Then she spoke to me, adding, “And white people usually go for the thin mints or samoas.”
And in case there was any confusion, this lady was white. And to be honest neither Amuon nor I were really offended by what she was saying. We were just baffled that she would bring it up at all.
We both laughed, finding the situation quite entertaining, and continued to laugh about it for the rest of the day. But it still proved an easy example to draw on just hours later that plays right into the movie’s intentions.
Even though Amuon is used to this sort of exchange and took it pleasantly, he did say that it gets tiring always having race come up in conversations. Like many white people feel the need to acknowledge they are talking to a black person.
And this is basically how the movie starts. White people saying little things to black people, that are just a little too weird and race related for no particular reason. They aren’t offensively racist, but there is still an undertone of highlighting differences based on skin color.
All the white characters “would have voted for Obama a third time, my man”. They are totally cool with black people, and think it is great that he likes shortbread cookies so much. (Okay I added the part about shortbread cookies.)
Very clearly from an experience hours earlier the same day, a theme of the movie had presented itself anecdotally in Amuon’s life. He could further relate to the main character in the movie, because he himself experiences those awkward situations–fist bump.
Proof of the Propaganda
But none of this makes Amuon think really badly of white people… until of course all the white family members try to auction off the main character, Chris, to the highest bidder. Through hypnotic mind control, the buyer will get to inhabit the body of the black person they purchase.
The black person will just be a powerless bystander watching the whole thing from inside their skull, unable to control their own body–just a passenger on a ride. They feel physically ill if they think anything different than what they have been hypnotized to think by Rose’s mother.
The white mother begins sneakily to hypnotize Chris in preparation to hand over his “in fashion” black body to a blind man who wants to see through Chris’s eyes.
Every black person he meets in this tight knit suburb is a captive in their own head–but a little of their true self remains. It shows itself through tears when they internally struggle to continue acting “white”. They must keep their mindset “positive” according to what the white people have hypnotized them to think, or they will become physically ill.
And here is another element, that white people will change the way you think, and force you to be like them, even though you will have to deny your true self. Better to just not hang around white people at all. Self segregate.
Get Out presents both the realistic and far-fetched reason to fear the white devil.
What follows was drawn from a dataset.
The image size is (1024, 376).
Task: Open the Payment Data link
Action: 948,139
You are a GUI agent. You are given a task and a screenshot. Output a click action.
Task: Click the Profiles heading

In the context of real life, be afraid that white people might change you. In the context of the movie, they pretty much still want you to be a slave, and may actually turn violent if you resist.
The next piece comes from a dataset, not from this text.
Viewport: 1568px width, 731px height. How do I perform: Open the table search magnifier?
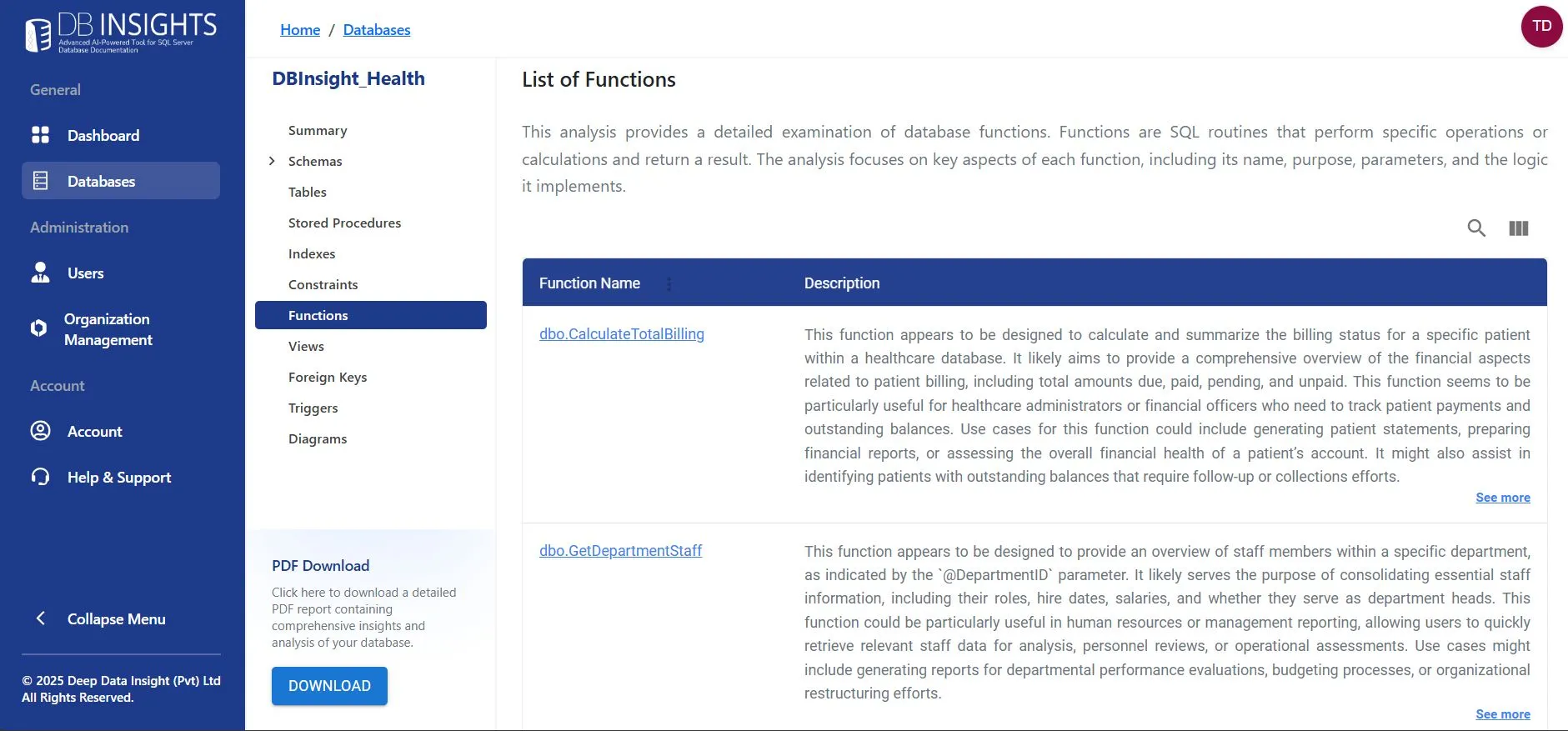tap(1476, 228)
So if white people are so ready to use violence to keep blacks in place, then isn’t it justified if blacks use violence to fight back?
And that’s what happens. Chris cleverly frees himself, and goes on a white killing rampage. And just when it looks like a cop has shown up at the wrong time, and will likely gun Chris down, or at least make sure he goes to jail for life, who gets out of the car and saves the day?
Chris’s best friend of course! Rod, the relatable, comical, black TSA agent!
Clever Subtleties Reinforce the Theme
The only white person in the movie who was not a bad guy, was a cop. He was at first very subtly racist, when without cause, he asks Chris for his ID. Rose, the white girlfriend, ends up “saving” Chris from this harassment. Except that Rose is really in on the whole conspiracy against Chris.
The message for the target audience of this propaganda, is that even if the police seem like assholes, they are really trying to protect you.
This was reinforced on Facebook in a post which had been shared almost 20,000 times, as of this morning.
Doendre King Winters said:
I have a theory about one scene in the movie “Get out” ok hear me out, you know when they got pulled over and the cop asks Chris for his license even tho he wasn’t driving.. yet the girlfriend tried a little to hard for him to not show his License to the cop. What if the cop was just trying to make sure who he was because alot of black people kept ending up missing in that neighborhood.. what if he wasn’t been racist at all. Maybe he was just doing his job and actually tryna look out for the guy.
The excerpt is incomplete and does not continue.